Two general categories of error were examined: random (nondirectional) error and systematic (directional) error on an algorithm relating BMI in kg/m2 to probability of developing diabetes. The cohort used to develop the risk algorithm was derived from 23,403 Ontario residents that responded to the 1996/1997 National Population Health Survey linked to a population-based diabetes registry. The data and algorithm were then simulated to allow for estimation of the impact of these errors on predicted risk using the Hosmer-Lemeshow goodness-of-fit χ2 and C-statistic. Simulations were done 500 times with sample sizes of 9,177 for males and 10,618 for females.

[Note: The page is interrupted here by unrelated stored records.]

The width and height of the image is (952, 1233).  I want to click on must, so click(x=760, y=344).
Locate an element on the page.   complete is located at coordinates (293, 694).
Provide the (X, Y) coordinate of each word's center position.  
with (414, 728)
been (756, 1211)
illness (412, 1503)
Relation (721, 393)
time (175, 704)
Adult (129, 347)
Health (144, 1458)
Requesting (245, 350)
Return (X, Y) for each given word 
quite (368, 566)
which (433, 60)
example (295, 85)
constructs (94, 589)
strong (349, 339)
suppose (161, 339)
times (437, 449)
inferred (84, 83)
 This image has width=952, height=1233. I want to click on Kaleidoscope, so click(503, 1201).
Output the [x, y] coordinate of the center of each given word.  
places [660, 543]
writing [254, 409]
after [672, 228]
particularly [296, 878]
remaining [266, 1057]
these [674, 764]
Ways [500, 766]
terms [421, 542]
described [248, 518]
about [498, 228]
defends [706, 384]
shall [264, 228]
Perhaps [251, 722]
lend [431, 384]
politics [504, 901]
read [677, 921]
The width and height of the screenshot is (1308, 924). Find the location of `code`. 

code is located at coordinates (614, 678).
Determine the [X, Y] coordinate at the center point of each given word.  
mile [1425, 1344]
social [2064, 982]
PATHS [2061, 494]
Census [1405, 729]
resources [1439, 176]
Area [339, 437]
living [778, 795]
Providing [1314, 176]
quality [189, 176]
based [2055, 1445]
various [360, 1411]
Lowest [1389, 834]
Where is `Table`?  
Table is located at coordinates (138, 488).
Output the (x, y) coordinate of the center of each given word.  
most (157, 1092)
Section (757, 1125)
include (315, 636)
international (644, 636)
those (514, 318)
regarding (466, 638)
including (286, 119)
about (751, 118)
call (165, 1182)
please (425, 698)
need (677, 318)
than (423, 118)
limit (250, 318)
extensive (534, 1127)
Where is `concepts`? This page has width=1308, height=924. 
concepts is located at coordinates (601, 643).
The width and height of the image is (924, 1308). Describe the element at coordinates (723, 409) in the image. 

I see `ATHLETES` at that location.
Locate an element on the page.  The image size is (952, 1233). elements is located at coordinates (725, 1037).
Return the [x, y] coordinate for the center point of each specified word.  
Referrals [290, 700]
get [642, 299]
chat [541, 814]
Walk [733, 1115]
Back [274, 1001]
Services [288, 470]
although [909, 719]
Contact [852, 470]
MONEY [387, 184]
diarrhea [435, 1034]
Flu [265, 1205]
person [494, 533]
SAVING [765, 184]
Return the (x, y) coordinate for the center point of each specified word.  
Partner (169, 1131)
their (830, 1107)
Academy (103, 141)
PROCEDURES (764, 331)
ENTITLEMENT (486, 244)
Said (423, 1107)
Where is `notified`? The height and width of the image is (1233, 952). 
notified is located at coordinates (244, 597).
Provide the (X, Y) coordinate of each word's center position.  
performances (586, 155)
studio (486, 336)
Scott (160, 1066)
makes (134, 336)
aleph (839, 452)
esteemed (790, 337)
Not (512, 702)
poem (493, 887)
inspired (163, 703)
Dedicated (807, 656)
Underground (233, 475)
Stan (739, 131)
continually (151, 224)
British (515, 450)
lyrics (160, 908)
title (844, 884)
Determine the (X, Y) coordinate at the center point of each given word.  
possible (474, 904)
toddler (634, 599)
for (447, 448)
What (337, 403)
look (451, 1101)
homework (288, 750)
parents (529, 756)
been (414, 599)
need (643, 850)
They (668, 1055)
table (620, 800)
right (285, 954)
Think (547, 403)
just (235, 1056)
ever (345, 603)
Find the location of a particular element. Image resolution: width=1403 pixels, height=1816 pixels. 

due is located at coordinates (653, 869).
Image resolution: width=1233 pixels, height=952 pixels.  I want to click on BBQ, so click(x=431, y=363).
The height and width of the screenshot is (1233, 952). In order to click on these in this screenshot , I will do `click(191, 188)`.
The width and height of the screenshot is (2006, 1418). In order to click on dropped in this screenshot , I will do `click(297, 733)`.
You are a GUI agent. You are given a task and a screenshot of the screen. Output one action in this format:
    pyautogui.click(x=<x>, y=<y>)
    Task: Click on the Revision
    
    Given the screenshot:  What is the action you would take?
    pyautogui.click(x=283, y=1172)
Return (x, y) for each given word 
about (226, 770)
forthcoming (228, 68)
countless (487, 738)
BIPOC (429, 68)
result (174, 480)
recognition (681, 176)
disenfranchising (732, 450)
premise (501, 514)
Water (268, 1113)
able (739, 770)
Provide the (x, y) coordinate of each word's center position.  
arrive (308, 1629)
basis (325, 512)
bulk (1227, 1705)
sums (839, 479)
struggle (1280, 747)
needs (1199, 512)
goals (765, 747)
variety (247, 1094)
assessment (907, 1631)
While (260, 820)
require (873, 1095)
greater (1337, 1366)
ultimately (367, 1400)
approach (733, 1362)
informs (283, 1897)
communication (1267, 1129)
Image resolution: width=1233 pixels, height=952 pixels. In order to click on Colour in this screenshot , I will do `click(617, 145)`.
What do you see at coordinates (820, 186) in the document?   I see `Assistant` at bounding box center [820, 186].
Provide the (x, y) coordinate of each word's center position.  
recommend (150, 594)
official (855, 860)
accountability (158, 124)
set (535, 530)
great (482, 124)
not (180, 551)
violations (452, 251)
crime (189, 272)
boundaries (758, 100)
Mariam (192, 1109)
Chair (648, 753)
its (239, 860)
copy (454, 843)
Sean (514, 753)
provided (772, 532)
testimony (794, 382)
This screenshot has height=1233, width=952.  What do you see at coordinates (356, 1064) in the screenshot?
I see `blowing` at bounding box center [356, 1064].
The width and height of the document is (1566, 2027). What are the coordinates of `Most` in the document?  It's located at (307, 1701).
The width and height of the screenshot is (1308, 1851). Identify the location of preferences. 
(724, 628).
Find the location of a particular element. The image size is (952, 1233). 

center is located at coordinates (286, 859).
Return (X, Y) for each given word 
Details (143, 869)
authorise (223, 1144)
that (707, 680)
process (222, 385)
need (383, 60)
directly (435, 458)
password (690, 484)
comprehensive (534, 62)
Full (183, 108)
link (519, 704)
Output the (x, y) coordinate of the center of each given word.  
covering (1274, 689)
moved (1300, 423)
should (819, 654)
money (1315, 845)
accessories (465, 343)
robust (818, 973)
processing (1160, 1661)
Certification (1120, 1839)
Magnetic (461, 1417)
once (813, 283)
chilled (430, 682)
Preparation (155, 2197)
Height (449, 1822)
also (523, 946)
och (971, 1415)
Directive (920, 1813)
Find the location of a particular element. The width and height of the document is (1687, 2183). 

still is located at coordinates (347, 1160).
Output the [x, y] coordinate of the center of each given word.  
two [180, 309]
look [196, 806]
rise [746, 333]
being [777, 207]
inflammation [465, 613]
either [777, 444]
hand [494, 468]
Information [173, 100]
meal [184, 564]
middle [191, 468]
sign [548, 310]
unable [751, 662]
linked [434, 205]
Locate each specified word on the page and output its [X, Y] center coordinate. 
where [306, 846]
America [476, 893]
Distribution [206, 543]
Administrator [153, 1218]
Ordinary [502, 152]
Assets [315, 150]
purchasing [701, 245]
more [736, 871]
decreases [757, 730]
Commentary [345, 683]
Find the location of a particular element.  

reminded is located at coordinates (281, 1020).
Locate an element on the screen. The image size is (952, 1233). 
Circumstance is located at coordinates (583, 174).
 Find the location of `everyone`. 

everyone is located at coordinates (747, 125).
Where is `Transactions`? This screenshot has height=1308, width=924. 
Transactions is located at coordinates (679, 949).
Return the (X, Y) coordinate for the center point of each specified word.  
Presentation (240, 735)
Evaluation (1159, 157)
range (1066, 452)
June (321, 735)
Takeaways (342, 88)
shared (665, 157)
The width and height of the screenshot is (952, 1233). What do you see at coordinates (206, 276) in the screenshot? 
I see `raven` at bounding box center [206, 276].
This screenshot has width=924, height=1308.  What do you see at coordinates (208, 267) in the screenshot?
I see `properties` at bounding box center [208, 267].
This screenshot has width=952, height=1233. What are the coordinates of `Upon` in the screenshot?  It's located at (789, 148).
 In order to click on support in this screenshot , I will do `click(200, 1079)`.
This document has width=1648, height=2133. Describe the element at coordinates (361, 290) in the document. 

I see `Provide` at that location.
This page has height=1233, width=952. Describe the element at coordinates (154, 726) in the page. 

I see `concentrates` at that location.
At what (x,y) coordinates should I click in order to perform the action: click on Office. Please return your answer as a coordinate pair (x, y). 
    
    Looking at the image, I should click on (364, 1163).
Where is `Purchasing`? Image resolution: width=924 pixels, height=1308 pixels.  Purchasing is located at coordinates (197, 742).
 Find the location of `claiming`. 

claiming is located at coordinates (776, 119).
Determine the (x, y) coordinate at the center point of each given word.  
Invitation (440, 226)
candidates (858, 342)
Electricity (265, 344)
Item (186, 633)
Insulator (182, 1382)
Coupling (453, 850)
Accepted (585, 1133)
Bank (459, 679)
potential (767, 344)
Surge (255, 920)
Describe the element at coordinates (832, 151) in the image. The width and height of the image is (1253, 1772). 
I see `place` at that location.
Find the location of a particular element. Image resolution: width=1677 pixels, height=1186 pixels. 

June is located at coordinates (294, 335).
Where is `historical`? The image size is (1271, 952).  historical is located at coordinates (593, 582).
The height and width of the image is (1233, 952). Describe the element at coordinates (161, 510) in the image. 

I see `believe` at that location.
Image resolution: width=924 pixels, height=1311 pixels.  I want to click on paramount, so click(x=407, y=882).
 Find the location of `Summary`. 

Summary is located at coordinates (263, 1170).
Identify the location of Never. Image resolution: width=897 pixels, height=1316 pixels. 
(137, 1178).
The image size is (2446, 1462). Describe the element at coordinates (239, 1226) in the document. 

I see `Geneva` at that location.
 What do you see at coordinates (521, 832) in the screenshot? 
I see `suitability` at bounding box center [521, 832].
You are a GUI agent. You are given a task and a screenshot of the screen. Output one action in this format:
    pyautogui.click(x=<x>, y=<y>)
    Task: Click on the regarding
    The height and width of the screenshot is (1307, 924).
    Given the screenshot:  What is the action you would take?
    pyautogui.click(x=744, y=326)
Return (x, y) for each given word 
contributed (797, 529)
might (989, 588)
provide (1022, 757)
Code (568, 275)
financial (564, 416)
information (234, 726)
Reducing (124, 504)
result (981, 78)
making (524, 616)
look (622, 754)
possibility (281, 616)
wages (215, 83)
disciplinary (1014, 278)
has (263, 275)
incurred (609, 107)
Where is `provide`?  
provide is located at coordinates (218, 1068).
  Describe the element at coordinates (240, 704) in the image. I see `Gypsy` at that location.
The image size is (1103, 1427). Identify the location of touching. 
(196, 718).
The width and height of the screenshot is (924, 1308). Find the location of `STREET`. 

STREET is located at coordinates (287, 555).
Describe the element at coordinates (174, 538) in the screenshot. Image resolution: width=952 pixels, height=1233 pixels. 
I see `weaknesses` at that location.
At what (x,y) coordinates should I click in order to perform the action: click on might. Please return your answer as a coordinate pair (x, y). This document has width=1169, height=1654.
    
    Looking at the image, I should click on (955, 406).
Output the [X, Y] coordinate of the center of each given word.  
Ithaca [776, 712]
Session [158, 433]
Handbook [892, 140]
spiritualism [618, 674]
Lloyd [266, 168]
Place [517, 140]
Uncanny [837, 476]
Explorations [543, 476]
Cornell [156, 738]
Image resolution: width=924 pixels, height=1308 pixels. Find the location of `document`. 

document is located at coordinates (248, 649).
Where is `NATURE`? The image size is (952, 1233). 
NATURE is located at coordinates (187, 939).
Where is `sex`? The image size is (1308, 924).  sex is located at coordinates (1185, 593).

Simulation data successfully reproduced discrimination and calibration generated from population data. Increasing levels of random error in height and weight reduced the calibration and discrimination of the model. Random error biased the predicted risk upwards whereas systematic error biased predicted risk in the direction of the bias and reduced calibration; however, it did not affect discrimination.
This study demonstrates that random and systematic errors in self-reported health data have the potential to influence the performance of risk algorithms. Further research that quantifies the amount and direction of error can improve model performance by allowing for adjustments in exposure measurements.